What do runners themselves think makes a race great or terrible?

Transparenz: Redaktionell erstellt und geprüft.
Veröffentlicht am

Based on runners' own reflections on Strava, the study uncovers how weather, trails, social dynamics and pressure to perform work together to influence how people feel during and after their runs. Study: Running with Feeling: A Qualitative Content Analysis of Runner Mood in Metro Vancouver. Photo credit: Sergey Mironov/Shutterstock.com A novel study from Vancouver, Canada examines...

What do runners themselves think makes a race great or terrible?

Based on runners' own reflections on Strava, the study uncovers how weather, trails, social dynamics and pressure to perform work together to influence how people feel during and after their runs.

Study: Running with Feeling: A Qualitative Content Analysis of Runner Mood in Metro Vancouver. Photo credit: Sergey Mironov/Shutterstock.com

A novel study from Vancouver, Canada examines runners' preferences and challenges as expressed in their own narratives, shedding light on how people emotionally experience everyday runs. The study appeared in the journalWell-being, space and society.

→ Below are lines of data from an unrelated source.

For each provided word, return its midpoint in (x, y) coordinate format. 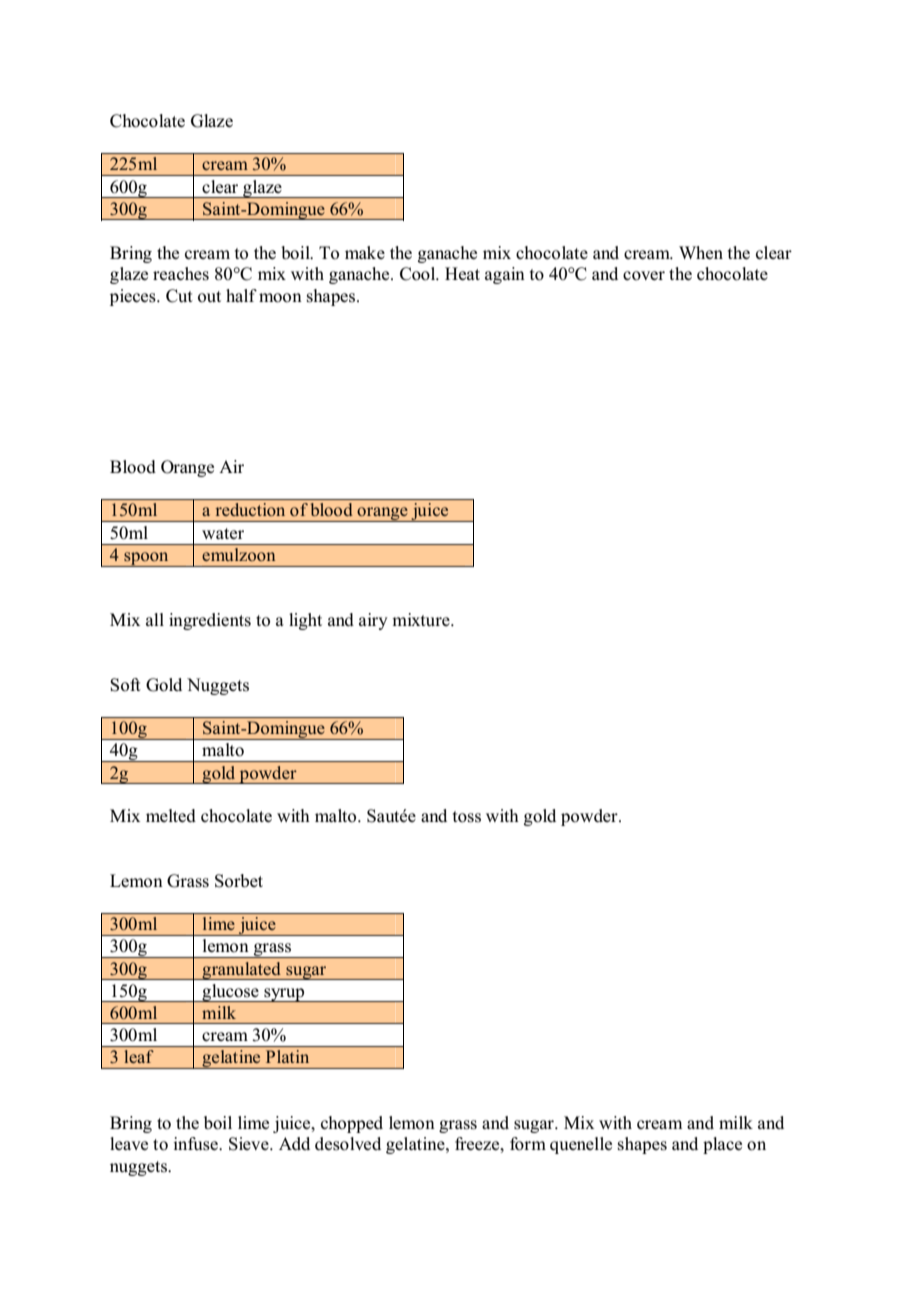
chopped (352, 1124)
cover (644, 276)
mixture (422, 619)
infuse (197, 1144)
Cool (419, 274)
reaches (181, 274)
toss (467, 817)
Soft (125, 685)
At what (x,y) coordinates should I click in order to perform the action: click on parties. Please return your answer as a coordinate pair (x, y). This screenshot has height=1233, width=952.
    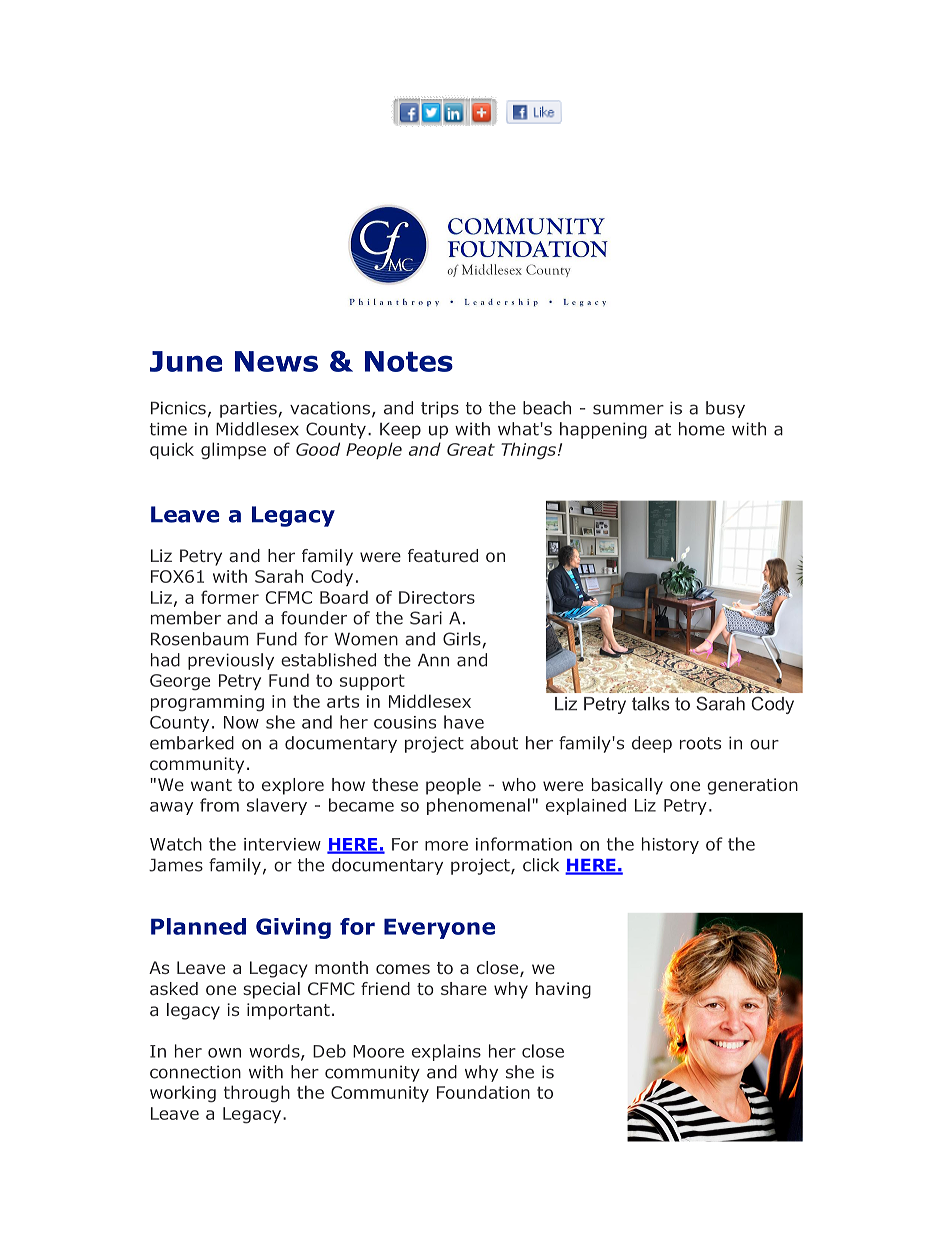
    Looking at the image, I should click on (249, 409).
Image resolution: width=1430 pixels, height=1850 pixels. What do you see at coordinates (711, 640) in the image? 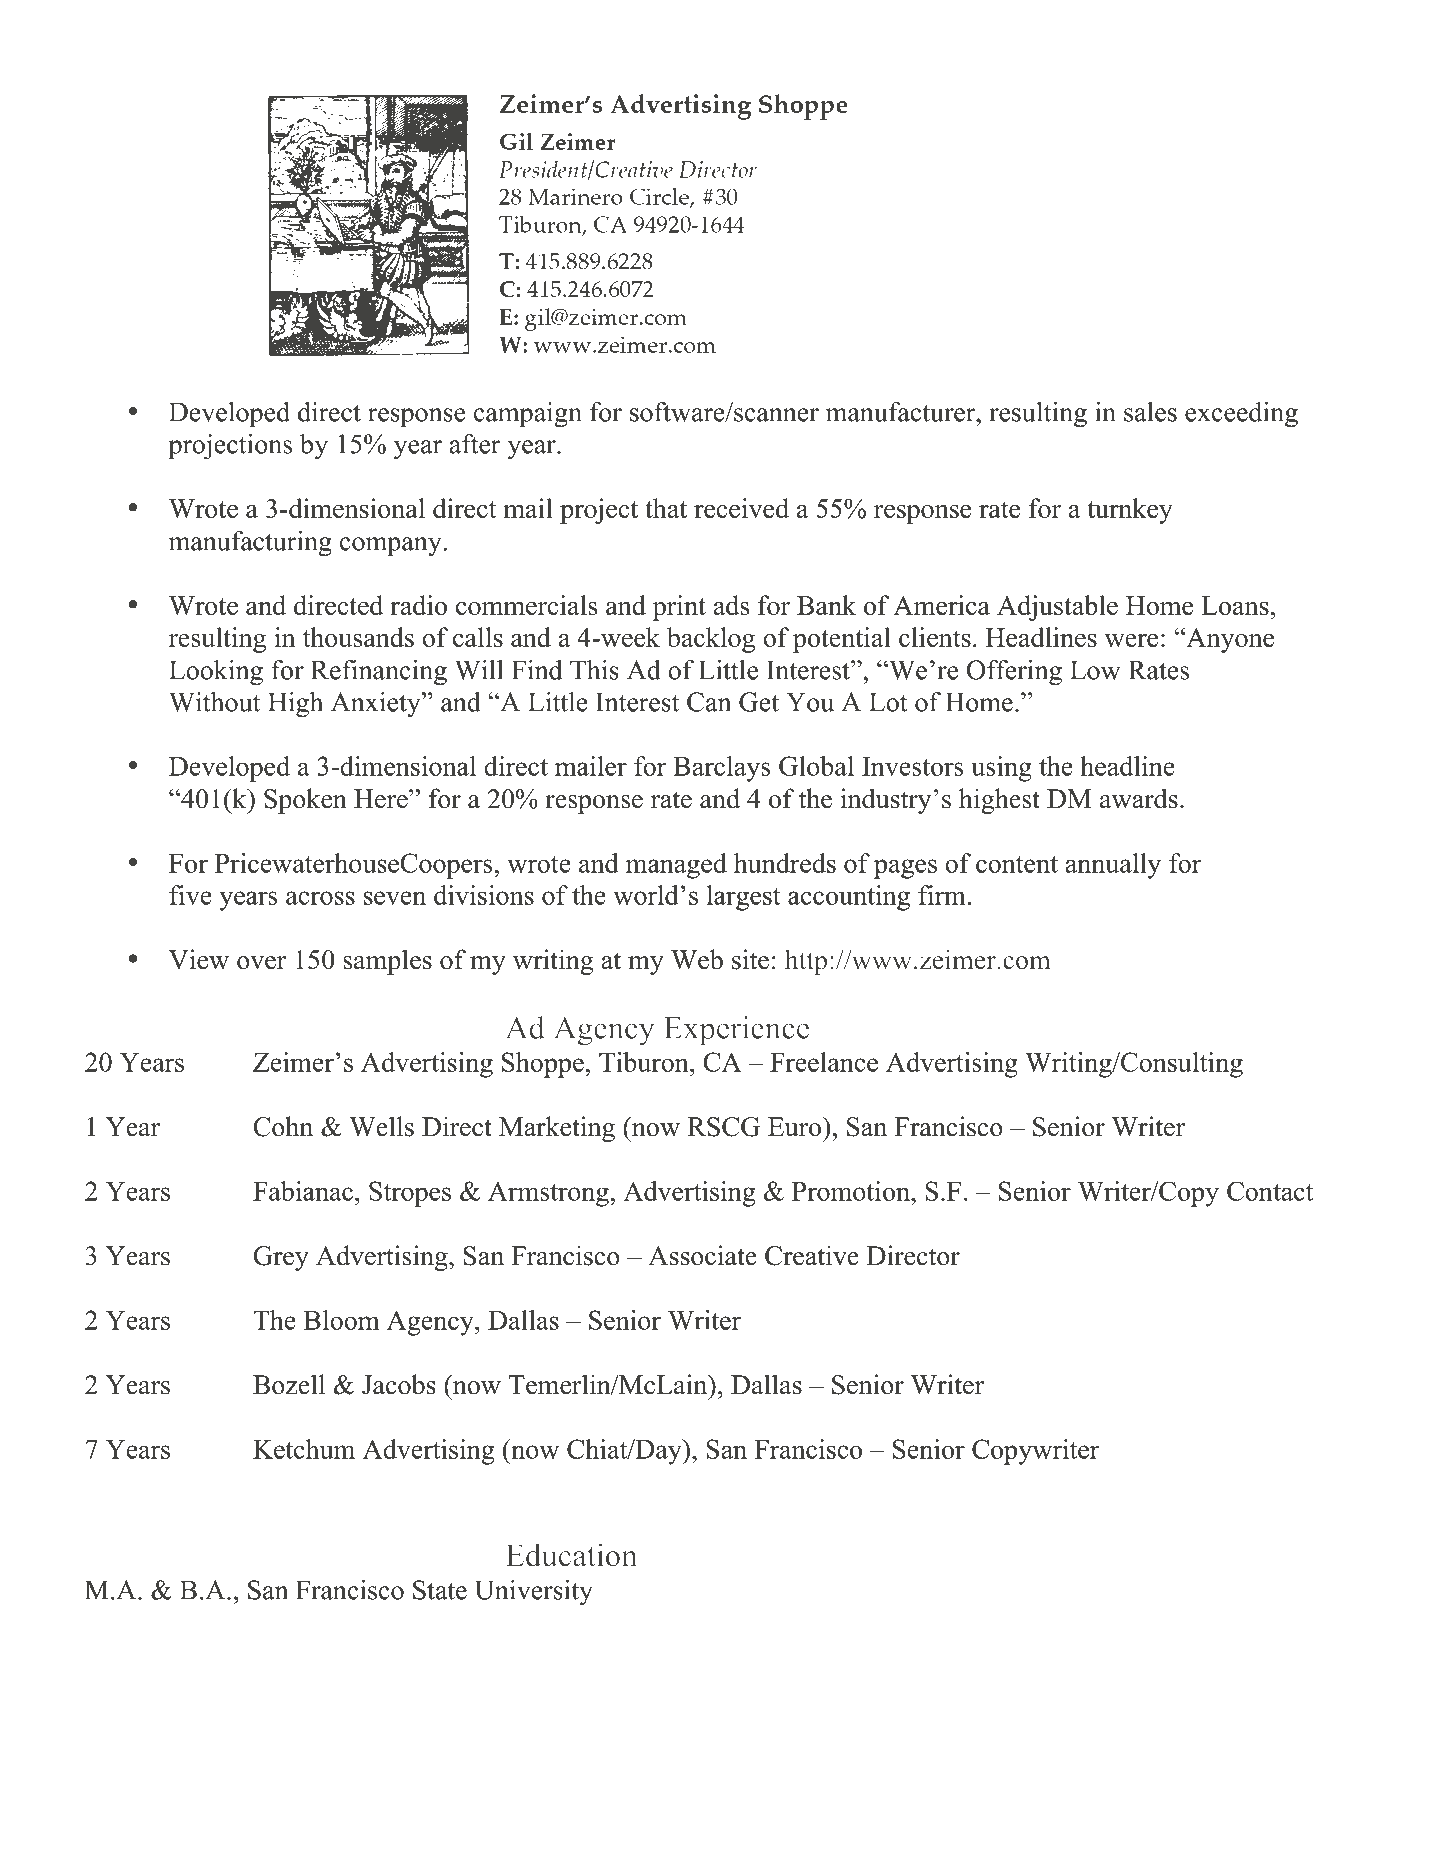
I see `backlog` at bounding box center [711, 640].
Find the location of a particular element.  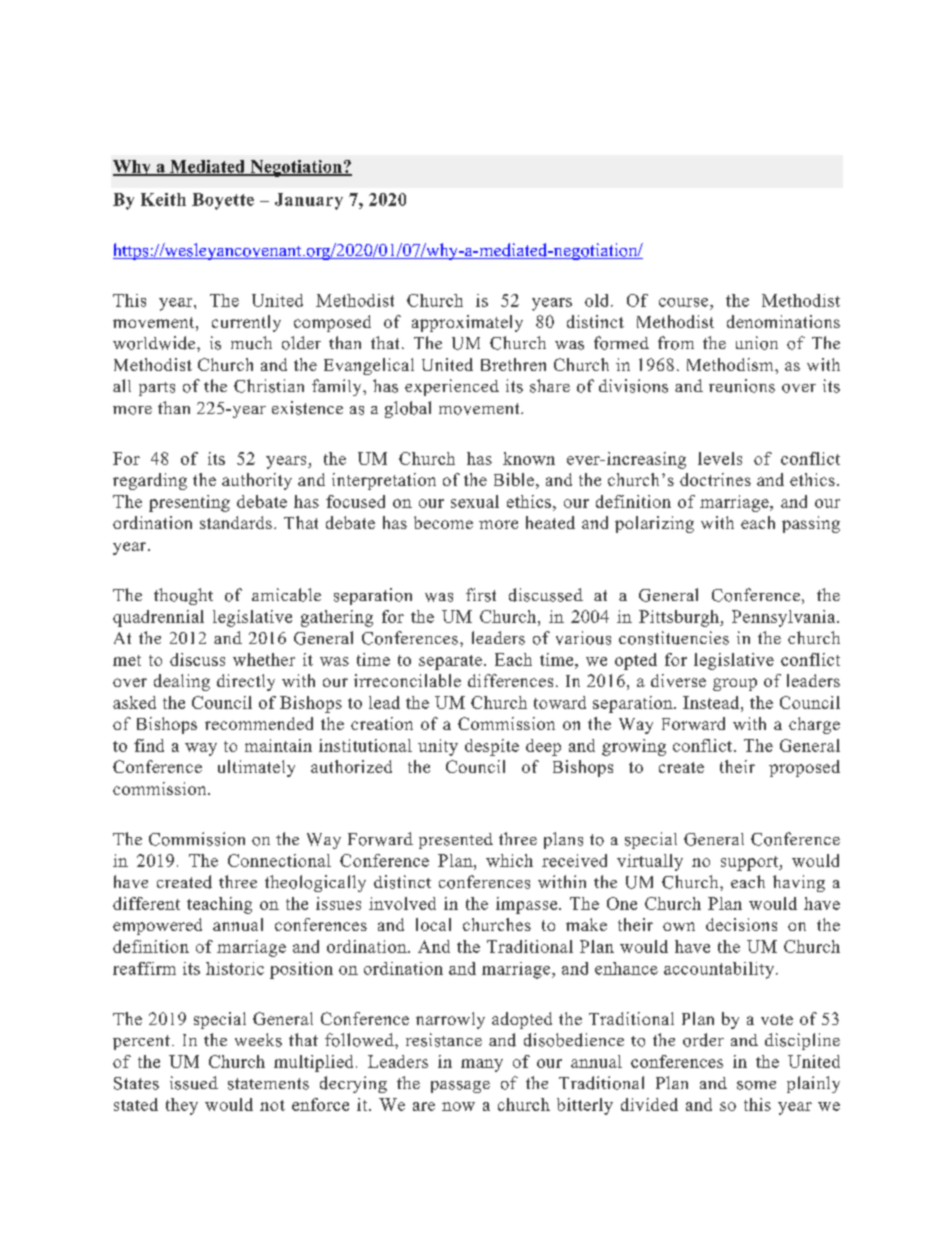

Boyette is located at coordinates (223, 201).
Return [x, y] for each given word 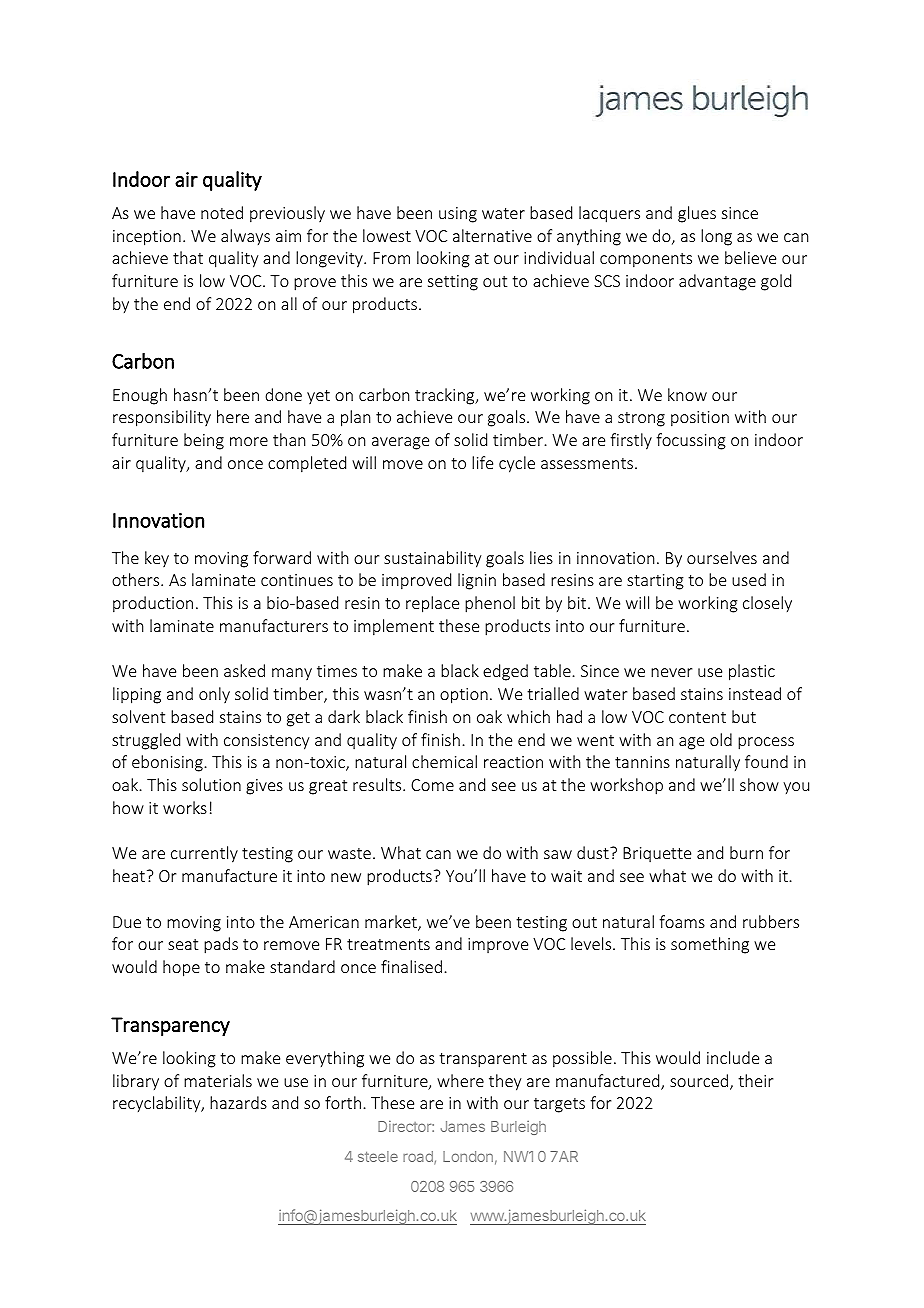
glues [697, 214]
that [188, 257]
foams [682, 921]
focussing [691, 441]
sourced [700, 1082]
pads [221, 945]
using [458, 215]
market [392, 923]
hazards [238, 1102]
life [482, 462]
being [204, 441]
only [214, 695]
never [671, 672]
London [468, 1156]
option [464, 696]
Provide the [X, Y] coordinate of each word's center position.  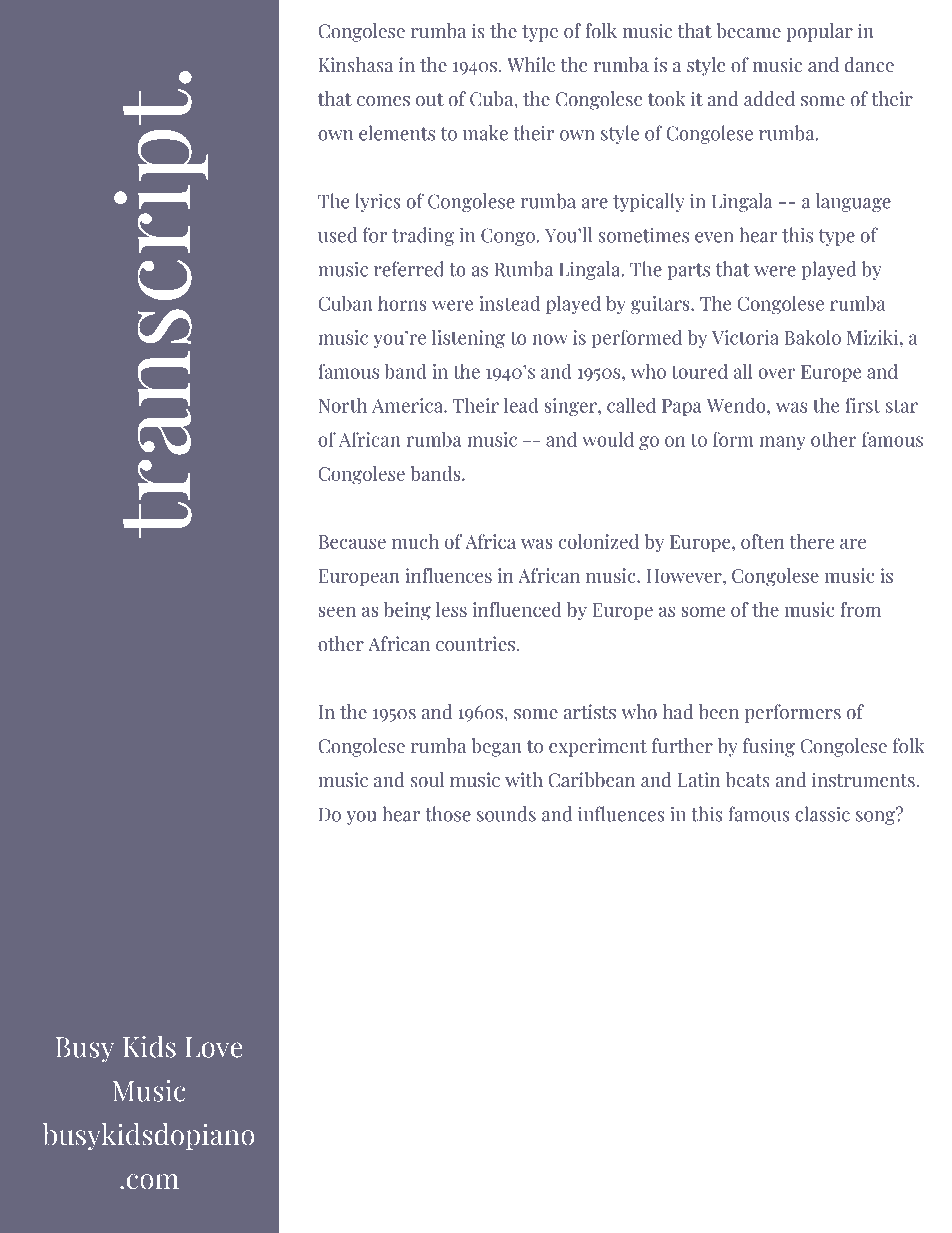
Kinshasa [356, 64]
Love [213, 1047]
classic [822, 814]
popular [819, 32]
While [531, 65]
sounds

According to the authors, this is one of the first studies to apply qualitative mixed-methods analysis at scale to thousands of narrative posts created directly by runners themselves using social media data.

How the environment influences the emotional side of running

Running is becoming increasingly popular as an urban activity around the world. It requires little equipment, is safe and inexpensive. However, it is not equally pleasant or safe everywhere. Several factors influence how runners feel about the sport during and after a run and how these feelings affect their well-being.

Regular running improves both physical and mental well-being and reduces cardiovascular risk and stress. The greatest sense of well-being is associated with running in blue or green areas with prominent natural bodies of water or green spaces. In fact, running therapy is a useful mental health intervention.

In contrast to activities such as cycling or walking, understanding of the factors that impact the runner experience is relatively limited, making it difficult to develop guidelines for safe and inclusive running environments. The current study was based on Strava, a social media application that tracks fitness and is widely used by runners. However, Strava users are not fully representative of all runners, as they tend to favor higher-income and more engaged users, limiting the generalizability of the results.

How Strava posts became a qualitative research dataset

The researchers used a qualitative dataset derived from Strava posts from 72 men and 65 women in the Greater Vancouver area. The researchers chose a mixed-methods approach that combines quantitative and qualitative methods to analyze the factors that contribute to extremely positive or negative feelings in runners.

For example, previous quantitative studies using crowdsourced data from apps like Strava have found a preference for blue or green spaces, low-traffic areas, comfortable, well-maintained surfaces, and fewer crosswalk signals. These are likely related to the socioeconomic status of neighborhoods and users.

While such data is often based on geolocation, the aggregated nature of this information prevents personal experiences and movements from being captured and included in the analysis. Therefore, the current study used NLP for sentiment and content analysis to identify factors associated with the running experience.

In particular, NLP sentiment modeling is based on big data, which may underrepresent people of lower socioeconomic status. The authors explicitly acknowledge these structural biases, and the current study also included content analysis with the aim of challenging the inherent biases of the NLP model through iterative interpretation and refinement by researchers.

Six themes explain why runs feel great or terrible

The researchers first conducted sentiment analysis to stratify posts along the emotional spectrum from -1 to +1, representing extreme negativity and extreme positivity, respectively. This method quickly classified sentiment in thousands of posts with high but imperfect accuracy, validated it against manual coding, and supplemented it with repeated checks for misclassifications.

This was followed by a content analysis of strongly positive and strongly negative contributions. This selective analysis identified the themes most likely to influence the runner experience.

The researchers decided to use an inductive content analysis. This method of qualitative text analysis aims to identify and organize patterns in the data based on interpretation rather than predefined categories. These patterns form the basis for valid and reproducible conclusions.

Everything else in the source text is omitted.